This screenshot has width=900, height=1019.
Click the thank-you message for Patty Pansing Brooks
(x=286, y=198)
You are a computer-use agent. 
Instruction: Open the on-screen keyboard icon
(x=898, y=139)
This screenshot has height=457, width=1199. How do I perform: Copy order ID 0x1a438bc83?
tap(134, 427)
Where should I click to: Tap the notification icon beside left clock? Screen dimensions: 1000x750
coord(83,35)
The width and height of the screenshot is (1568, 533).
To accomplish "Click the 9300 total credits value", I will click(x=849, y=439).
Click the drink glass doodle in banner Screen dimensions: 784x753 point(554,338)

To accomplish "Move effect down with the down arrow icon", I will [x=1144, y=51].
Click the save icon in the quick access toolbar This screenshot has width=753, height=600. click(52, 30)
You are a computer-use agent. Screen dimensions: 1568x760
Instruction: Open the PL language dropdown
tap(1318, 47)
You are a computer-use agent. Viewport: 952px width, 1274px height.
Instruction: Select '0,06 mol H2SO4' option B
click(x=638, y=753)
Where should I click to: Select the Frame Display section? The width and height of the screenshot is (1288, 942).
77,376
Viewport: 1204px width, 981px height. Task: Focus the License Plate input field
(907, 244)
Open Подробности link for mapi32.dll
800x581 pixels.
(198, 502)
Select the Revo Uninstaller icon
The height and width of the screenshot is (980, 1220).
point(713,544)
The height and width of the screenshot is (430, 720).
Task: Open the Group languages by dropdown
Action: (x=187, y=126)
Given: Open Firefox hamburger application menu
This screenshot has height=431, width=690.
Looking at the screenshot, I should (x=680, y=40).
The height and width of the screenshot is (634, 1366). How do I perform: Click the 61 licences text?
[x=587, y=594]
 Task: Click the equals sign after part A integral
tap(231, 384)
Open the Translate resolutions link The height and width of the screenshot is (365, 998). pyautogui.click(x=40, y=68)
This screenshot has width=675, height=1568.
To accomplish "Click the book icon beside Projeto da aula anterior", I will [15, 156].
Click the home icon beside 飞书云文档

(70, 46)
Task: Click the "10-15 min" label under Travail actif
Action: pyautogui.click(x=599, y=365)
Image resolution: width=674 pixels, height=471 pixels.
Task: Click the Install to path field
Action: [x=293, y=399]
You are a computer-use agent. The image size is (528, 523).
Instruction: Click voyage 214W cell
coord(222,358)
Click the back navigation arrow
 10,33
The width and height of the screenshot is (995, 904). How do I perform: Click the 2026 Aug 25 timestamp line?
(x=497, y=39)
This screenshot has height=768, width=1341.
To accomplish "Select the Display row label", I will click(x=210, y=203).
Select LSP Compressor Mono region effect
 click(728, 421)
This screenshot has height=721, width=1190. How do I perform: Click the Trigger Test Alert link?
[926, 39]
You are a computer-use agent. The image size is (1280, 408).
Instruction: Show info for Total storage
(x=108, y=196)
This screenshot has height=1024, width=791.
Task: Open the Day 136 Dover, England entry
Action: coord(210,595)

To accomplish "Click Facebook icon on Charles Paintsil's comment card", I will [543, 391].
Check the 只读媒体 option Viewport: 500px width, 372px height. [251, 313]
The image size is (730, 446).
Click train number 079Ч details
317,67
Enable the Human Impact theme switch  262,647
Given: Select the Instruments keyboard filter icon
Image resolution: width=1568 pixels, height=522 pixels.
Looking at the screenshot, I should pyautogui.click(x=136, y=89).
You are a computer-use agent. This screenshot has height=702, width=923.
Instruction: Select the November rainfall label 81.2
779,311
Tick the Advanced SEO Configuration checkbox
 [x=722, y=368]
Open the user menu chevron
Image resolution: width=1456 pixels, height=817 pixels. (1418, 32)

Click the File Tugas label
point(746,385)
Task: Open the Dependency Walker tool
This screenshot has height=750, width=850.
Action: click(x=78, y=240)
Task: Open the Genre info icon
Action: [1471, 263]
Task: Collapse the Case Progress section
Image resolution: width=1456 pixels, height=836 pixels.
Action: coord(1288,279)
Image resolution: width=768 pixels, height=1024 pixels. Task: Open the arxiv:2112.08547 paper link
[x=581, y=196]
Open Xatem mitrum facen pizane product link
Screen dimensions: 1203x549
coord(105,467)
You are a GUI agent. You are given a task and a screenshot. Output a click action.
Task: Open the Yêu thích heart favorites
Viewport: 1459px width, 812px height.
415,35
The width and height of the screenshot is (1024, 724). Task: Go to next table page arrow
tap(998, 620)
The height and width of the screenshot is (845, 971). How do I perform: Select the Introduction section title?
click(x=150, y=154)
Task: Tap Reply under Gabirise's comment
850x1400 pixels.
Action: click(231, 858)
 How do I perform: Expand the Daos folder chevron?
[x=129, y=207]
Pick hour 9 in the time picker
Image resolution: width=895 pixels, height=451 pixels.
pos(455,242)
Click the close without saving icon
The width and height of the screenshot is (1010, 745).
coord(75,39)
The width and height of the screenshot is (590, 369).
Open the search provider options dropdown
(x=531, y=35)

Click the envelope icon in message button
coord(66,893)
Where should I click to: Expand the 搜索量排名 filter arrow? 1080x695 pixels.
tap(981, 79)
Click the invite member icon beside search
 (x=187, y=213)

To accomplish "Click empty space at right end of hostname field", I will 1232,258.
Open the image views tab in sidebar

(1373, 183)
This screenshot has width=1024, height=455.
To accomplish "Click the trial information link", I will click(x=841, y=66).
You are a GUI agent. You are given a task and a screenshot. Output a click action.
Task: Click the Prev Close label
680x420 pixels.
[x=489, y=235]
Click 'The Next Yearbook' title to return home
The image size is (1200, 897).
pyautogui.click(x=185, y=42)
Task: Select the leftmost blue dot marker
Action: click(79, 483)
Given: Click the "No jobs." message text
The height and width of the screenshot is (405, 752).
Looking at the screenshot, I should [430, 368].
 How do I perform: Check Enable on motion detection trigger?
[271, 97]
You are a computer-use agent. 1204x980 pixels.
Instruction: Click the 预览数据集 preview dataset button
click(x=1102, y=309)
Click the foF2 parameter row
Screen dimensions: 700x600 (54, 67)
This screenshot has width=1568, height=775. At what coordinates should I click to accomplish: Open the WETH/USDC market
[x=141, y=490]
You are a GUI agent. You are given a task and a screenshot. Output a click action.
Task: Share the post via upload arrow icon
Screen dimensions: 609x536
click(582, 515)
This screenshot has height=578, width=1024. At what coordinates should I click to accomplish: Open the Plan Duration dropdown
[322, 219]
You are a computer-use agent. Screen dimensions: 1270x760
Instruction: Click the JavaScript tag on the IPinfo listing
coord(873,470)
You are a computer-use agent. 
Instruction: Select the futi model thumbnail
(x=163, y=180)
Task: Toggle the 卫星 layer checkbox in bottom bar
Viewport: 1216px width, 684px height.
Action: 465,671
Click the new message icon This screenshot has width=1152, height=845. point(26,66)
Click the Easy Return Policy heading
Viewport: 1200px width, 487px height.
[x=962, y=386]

......

> [Goal of the exercise]: Which lines run from the one containing "Viewport: 1216px width, 684px height." to the end of the data? Output them exactly, with nothing added.

> [Written solution]:
Viewport: 1216px width, 684px height.
Action: 465,671
Click the new message icon This screenshot has width=1152, height=845. point(26,66)
Click the Easy Return Policy heading
Viewport: 1200px width, 487px height.
[x=962, y=386]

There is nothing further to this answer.